川内 プロセスを提示する時に、その地域の人が使いやすいと思っているトイレを拾い上げて、「その使いやすい理由を調べてください」と、要求として出すこともある。具体例(平面図・写真)をつけてする提示の仕方もあるが、「自分たちでどこがよいか探しなさい」という提示の仕方もあるということだ。これは、地域の資源の掘り起こしにもなるし、役に立つと思う。
森田 障害のある方もない方も使える一つのトイレというのは、無理なのか。
川内 トイレの場合は選択肢だと思う。洋式と和式とか、2m角とか、それをいかにわかりやすく表示するか、そのことで対応するほかない。一つ一つの選択肢が、他の人にもより使いやすいような設備になっていればいいと考えるべきだ。一つのもので、みんながOKというのは今のところはまだできない。
森田 どちらかが我慢をしてということか…。そうした究極の形がユニバーサルデザインの最終的な目的なのかと思っていた。
川内 住宅の場合はそこまでできるが、公衆トイレの場合は、メカに頼ると壊れやすいとか、操作ができないとか、難しい問題がある。住宅とは違うと考えないといけない。
西澤 100点満点のものができなくても、80点ぐらいなものが可能としたら、そういうものを作るのが早くはないか。何にしても、作った後で必ずしも地域の特性に合うとは限らないとなると、整備に取り組みにくくなるのではないか。

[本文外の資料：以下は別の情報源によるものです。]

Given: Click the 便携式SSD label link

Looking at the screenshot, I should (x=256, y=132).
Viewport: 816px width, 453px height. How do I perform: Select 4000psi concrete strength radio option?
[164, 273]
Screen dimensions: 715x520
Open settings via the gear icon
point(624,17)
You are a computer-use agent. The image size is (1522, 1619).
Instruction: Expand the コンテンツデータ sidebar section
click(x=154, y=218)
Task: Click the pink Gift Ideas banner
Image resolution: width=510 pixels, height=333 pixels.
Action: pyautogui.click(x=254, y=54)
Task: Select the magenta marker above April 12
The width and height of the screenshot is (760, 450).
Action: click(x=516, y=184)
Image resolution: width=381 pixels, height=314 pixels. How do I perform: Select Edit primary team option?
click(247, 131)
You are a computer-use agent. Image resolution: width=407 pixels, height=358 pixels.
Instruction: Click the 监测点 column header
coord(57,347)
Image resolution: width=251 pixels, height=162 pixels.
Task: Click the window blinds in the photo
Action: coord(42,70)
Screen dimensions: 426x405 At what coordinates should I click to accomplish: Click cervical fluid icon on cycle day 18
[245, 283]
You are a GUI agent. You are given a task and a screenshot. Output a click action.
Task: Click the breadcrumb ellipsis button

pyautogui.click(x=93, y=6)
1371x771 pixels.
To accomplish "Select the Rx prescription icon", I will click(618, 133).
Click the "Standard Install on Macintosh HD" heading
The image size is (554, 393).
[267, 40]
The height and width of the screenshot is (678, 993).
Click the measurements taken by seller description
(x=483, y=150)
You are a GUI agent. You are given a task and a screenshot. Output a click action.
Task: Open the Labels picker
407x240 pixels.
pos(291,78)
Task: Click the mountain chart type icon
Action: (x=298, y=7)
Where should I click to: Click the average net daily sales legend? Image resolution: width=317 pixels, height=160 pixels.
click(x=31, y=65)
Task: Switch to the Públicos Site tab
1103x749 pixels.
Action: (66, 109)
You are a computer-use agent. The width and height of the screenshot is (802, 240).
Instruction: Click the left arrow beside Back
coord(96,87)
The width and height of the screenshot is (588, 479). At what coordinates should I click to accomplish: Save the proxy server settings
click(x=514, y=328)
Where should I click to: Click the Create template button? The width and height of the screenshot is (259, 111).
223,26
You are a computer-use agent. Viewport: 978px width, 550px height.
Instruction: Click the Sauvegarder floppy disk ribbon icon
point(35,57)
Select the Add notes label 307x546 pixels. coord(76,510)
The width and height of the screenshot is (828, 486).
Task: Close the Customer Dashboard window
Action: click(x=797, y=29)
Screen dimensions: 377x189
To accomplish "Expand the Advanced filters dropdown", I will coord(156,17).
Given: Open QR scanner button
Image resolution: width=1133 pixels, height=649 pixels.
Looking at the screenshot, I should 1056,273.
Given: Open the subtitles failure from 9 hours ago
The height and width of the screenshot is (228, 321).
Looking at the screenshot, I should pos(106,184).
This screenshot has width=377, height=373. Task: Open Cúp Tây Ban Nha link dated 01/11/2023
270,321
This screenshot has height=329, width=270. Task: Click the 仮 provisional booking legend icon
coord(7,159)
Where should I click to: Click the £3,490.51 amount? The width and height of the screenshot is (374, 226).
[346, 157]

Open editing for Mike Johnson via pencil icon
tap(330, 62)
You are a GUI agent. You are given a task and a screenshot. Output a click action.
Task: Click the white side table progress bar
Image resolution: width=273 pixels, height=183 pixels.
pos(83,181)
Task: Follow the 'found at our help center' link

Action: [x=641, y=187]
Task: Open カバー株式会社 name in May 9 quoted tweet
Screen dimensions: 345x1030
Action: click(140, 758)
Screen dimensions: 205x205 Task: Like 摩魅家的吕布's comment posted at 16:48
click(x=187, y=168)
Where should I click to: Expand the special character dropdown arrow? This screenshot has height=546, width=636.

川内 住民参加の場合問題になるのは、“住民って誰なんだ”ということ。とりあえず今やれているのは、広報して、関心のある人から始めてもらい、影響のありそうな範囲に対しては地域に情報提供をしていくことだ。参加してくれる人の間で進めるしかない。
大事なのはできた後の事後評価のプロセスだと思う。トイレは、1個作ったらまた次ぎのトイレも作らないといけないはずなので、そこで同じ手法が踏襲できるし、前のトイレでの問題点も次ぎのトイレに情報として伝えられる。次々と作っていくにつれて、いいものができていくという仕組みにはなっていくだろうと思う。今までのように、作りっぱなしよりはるかにいい。今までは、失敗の情報が次ぎに伝わっていなかった。
草薙 建設省の、ハートビル法の改正の中で、不特定多数という考え方を見直そうという意見が出ている。「特定多数とはどういうことかという考え方もできるのではないか」という意見だ。日本財団方式がone of themで終わってしまわないよう、抽象化する考え方を持っていることが大事だ。
小林 考え方の多くを出していったほうがよい。
草薙 モデルとしてはできると思うが…。
小滝 全国金太郎飴で作っていくのは、具合悪い。
川内 事例については、毎年「グッドトイレ10」や雑誌を見ればいろいろあるし、資料として提供することはある。しかしそれだけでなく、事例は、「どういう過程を踏んでトイレができました」ということを、例えば日本財団のホームページで出していくなどの提示の仕方もあると思う。結果だけでなく、プロセスも含めた事例の提供をしないと、あまり意味がないのではないかという気がする。